Question

Question: Air at 0.00 ⁰C and 1 atm pressure has a density of $\mathbf{1}\mathbf{.}\mathbf{29}\mathbf{\times }{\mathbf{10}}^{\mathbf{-}\mathbf{3}\mathbf{}}\mathbf{}\mathit{g}\mathbf{/}\mathit{c}{\mathit{m}}^{\mathbf{3}}$, and the speed of sound is 331 m/s at that temperature. Compute the ratio $\lambda$of the molar specific heats of air. (Hint: See Problem 91)

Short answer

Answer

the ratio $\gamma$ of the two molar-specific heats ,$\gamma =1.40$ .

Step-by-step solution

Step 1: Given

1. The pressure is $p=1.00\text{atm}=1.01\times {10}^5\text{Pa}$.
2. The speed of sound is $v_s=331\text{m}/\text{s}$.
3. The air at temperature$0.000°\text{C}$ .

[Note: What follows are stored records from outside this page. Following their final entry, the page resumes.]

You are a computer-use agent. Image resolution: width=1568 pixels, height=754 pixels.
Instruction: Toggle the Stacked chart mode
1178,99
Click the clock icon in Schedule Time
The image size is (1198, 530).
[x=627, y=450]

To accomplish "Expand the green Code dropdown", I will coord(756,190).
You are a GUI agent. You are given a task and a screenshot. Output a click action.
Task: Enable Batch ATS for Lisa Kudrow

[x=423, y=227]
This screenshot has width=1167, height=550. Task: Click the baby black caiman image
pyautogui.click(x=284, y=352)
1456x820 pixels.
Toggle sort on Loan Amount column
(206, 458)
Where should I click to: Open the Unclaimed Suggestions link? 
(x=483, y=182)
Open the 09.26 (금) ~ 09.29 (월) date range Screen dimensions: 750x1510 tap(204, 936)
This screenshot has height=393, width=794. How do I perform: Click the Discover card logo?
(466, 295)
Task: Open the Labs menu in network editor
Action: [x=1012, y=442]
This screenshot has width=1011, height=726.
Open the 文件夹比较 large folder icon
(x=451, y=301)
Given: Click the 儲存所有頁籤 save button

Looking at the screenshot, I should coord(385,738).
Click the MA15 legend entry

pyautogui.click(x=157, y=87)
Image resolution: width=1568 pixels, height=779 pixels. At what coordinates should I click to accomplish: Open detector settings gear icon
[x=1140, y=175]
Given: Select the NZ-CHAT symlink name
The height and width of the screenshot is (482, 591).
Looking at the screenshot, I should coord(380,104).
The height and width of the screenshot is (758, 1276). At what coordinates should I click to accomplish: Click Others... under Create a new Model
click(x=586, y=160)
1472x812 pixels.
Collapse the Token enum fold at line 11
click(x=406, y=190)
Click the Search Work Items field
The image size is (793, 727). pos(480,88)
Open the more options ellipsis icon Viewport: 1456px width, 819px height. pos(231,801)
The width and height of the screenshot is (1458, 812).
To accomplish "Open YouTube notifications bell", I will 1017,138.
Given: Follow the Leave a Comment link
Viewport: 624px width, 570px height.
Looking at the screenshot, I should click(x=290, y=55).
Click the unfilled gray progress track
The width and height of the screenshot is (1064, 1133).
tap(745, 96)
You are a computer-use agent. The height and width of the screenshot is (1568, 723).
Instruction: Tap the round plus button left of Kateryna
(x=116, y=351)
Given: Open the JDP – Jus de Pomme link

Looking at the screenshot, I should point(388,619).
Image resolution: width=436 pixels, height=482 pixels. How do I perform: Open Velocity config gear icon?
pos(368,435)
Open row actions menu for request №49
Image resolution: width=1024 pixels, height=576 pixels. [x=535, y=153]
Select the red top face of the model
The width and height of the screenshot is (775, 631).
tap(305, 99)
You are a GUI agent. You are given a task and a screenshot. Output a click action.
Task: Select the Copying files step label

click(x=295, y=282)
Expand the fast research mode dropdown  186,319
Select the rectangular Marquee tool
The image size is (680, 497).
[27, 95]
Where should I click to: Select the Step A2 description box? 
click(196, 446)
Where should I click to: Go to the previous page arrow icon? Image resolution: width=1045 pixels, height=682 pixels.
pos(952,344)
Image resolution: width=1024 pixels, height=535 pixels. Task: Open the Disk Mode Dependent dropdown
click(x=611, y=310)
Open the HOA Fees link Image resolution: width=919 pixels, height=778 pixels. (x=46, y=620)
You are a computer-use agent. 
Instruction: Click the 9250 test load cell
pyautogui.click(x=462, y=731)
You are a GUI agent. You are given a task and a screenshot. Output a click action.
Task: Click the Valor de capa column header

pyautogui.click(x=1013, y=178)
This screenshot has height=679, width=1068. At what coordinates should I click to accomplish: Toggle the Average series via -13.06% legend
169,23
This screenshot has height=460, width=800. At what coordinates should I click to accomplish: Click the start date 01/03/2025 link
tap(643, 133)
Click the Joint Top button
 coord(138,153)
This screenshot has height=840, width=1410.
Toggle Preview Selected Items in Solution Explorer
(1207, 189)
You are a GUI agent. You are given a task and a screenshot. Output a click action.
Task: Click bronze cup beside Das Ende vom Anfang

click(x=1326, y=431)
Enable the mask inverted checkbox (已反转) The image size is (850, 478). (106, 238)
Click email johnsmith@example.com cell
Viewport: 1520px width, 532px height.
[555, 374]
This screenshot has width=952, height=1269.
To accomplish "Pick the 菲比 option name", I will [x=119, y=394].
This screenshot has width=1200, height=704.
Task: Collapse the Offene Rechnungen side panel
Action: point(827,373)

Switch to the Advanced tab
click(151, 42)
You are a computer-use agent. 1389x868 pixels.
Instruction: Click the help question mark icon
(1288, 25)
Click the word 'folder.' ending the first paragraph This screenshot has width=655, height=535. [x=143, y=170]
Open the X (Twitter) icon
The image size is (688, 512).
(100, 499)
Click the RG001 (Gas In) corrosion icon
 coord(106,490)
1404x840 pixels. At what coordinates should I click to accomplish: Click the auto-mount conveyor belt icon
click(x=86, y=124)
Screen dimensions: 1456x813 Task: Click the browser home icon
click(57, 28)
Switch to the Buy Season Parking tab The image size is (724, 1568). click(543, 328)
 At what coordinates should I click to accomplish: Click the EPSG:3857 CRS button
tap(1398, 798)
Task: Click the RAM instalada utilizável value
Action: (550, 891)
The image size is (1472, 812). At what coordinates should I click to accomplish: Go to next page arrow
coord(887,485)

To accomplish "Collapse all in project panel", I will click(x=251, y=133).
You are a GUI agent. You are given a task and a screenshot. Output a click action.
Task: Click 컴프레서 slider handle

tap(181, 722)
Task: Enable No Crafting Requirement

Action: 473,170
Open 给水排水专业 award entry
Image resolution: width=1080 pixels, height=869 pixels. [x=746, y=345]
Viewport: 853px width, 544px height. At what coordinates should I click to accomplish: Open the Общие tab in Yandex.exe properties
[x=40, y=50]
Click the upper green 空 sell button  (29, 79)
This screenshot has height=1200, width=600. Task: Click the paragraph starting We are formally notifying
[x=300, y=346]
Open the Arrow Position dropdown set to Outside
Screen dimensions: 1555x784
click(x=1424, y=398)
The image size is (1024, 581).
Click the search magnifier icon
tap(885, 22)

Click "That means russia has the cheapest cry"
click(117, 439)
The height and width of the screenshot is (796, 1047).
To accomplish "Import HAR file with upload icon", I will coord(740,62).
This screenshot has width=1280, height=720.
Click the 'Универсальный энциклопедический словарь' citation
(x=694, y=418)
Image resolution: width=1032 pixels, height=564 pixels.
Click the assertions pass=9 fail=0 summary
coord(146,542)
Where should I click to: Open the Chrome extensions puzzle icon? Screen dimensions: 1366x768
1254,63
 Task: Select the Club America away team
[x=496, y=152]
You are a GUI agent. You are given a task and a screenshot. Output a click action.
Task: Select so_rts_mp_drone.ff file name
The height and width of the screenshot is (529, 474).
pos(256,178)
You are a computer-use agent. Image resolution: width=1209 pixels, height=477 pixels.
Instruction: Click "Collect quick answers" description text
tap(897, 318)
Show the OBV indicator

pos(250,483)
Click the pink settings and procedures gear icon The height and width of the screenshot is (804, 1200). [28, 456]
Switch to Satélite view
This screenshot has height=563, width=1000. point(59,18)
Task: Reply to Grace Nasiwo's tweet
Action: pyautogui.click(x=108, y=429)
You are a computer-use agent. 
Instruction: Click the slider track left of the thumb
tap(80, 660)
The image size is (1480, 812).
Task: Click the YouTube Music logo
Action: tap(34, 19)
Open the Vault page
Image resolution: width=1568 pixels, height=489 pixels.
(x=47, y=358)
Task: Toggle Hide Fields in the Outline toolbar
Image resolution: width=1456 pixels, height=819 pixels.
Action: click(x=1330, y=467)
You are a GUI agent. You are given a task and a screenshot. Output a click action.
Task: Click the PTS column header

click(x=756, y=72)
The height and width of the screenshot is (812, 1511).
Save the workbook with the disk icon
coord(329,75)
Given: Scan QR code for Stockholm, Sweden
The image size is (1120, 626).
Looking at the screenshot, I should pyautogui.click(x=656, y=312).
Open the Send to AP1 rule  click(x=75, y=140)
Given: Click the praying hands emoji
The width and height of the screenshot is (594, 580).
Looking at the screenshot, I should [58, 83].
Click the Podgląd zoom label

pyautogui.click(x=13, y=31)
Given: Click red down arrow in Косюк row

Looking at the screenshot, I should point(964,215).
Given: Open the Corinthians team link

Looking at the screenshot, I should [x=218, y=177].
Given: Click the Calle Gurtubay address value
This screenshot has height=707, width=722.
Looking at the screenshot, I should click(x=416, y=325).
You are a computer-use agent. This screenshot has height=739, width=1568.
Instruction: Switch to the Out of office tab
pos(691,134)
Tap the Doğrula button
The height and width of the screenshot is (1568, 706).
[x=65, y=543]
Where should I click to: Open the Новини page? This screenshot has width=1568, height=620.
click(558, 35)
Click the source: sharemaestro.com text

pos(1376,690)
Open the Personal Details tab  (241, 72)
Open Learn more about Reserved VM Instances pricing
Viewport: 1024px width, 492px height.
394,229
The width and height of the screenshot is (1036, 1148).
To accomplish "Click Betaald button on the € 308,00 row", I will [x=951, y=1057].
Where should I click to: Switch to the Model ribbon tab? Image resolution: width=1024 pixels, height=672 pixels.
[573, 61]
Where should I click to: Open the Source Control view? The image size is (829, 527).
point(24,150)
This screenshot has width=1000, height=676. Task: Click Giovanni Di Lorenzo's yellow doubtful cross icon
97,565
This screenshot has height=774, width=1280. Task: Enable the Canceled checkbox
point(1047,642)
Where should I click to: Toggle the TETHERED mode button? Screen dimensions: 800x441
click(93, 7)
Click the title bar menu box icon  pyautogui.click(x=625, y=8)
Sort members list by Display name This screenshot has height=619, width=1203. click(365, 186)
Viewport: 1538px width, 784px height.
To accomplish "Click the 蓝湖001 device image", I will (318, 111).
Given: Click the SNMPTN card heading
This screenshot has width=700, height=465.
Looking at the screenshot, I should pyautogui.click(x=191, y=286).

The density is $\rho =1.29\times {10}^{-3}\text{g}/{\text{cm}}^3=1.29\text{kg}/{\text{m}}^3$.

Determining the concept

By using the formula, from problems19-91,for the speed of the sound in gas, find the ratio of the molar-specific heat at constant pressure to that at constant volume, The speed with which the sound travels in gas is given as,

${\mathbf{v}}_{\mathbf{s}}\mathbf{=}\sqrt{\frac{\mathbf{\gamma p}}{\mathbf{\rho }}}$

where, ${\mathbf{v}}_{\mathbf{s}}$is velocity,$\rho$is the density, and p is pressure.

Determining the ratio 

From the problems19-91, The speed with which the sound travels in gas is given as,

${\text{v}}_s=\sqrt{\frac{\gamma \text{p}}{\rho }}$

Where $\gamma ={\text{C}}_p/{\text{C}}_V$

Squaring both sides,

${\text{v}}_s^2=\frac{\gamma \text{p}}{\rho }$

Therefore, $\lambda$ is given by,

$\gamma =\frac{\rho v_s^2}{p}$

$$\begin{gathered} \gamma =\frac{1.29\text{kg}/{\text{m}}^3\times {\left(331\text{m}/\text{s}\right)}^2}{1.01\times {10}^5\text{Pa}} \\ \gamma =1.40 \end{gathered}$$

Hence, the ratio of the molar-specific heat at constant pressure to that at constant volume, of air is $\gamma =1.40$.